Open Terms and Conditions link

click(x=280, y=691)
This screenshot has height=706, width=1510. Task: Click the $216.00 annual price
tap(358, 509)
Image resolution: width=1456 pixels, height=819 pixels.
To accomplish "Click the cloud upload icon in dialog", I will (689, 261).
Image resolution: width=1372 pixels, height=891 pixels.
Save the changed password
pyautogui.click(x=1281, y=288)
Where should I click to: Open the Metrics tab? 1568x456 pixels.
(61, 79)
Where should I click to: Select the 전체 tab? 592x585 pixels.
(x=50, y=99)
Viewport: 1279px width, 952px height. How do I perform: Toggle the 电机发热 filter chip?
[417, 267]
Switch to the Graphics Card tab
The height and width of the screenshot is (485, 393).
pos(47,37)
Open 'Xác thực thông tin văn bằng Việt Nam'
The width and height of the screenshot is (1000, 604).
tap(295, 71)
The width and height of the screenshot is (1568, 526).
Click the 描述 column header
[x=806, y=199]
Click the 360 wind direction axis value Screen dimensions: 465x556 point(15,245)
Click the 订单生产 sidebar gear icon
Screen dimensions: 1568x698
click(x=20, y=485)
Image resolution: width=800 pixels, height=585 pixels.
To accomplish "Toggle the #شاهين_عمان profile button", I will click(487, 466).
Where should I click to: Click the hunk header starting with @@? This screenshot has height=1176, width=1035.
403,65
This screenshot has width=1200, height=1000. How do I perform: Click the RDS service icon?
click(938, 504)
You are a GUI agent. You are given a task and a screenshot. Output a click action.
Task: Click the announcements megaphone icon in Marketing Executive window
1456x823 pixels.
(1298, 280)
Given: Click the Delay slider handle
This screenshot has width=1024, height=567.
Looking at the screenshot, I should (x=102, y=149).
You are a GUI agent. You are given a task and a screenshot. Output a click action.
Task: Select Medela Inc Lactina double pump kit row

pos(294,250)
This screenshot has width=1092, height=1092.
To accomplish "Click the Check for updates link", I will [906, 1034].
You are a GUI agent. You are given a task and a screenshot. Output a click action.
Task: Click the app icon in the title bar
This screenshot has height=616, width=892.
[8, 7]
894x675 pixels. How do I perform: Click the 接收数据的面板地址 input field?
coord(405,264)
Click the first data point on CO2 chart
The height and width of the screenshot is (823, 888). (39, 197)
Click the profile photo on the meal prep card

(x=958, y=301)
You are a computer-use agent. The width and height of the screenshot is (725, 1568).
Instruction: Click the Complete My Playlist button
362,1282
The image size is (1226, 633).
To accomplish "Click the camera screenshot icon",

- - - - -

## Direction:
State how many lines in the rows above contain the string "profile", and give only the number.

## Response to this task:
2